Final answer:
To solve the equation \(\sqrt{x} - 6 + 2 = 6\), you combine like terms and isolate the root, then solve by squaring both sides, yielding \(x = 100\). Upon checking, the solution is verified to be correct.
Step-by-step explanation:
To solve the equation \(\sqrt{x} - 6 + 2 = 6\), we must isolate the variable x. We begin by combining like terms and isolating the square root:
- Add 6 to both sides of the equation: \(\sqrt{x} - 6 + 6 + 2 = 6 + 6\).
- Simplify both sides: \(\sqrt{x} + 2 = 12\).
- Subtract 2 from both sides: \(\sqrt{x} = 10\).
- To remove the square root, square both sides of the equation: \((\sqrt{x})^2 = 10^2\).
- Simplify to find the value of x: \(x = 100\).
Thus, the solution to the equation is \(x = 100\).

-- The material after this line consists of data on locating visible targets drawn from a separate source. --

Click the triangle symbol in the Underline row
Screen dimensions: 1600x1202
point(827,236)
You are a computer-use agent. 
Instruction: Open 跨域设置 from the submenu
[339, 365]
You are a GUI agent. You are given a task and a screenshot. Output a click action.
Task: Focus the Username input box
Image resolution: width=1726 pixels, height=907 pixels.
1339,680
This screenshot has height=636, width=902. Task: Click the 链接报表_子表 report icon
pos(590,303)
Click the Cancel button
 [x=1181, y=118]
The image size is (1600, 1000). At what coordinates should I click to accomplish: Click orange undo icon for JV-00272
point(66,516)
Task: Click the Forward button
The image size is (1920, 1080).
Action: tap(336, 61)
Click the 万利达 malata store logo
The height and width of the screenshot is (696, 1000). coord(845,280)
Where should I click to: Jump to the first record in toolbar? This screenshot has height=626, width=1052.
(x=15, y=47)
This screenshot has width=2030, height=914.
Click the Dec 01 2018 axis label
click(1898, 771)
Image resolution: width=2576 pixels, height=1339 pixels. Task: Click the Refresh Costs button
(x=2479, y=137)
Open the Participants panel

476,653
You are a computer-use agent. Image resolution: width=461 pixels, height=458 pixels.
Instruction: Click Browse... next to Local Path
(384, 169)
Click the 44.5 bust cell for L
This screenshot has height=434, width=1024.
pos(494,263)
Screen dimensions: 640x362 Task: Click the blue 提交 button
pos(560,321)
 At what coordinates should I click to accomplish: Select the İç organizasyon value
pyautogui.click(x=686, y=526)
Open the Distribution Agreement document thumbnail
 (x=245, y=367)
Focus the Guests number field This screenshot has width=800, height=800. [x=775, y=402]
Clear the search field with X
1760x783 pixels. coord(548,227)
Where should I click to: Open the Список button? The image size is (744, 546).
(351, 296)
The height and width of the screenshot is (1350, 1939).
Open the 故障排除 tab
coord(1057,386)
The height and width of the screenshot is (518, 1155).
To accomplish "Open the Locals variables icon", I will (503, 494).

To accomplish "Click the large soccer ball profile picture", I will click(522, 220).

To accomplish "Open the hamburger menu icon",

Lastly, we check if our solution makes sense by substituting the value back into the original equation:
- Substitute 100 for x: \(\sqrt{100} - 6 + 2\).
- Since \(\sqrt{100} = 10\), the equation becomes: \(10 - 6 + 2\).
- Which simplifies to: \(10 - 4 = 6\).
- And \(6 = 6\), which confirms our solution is correct.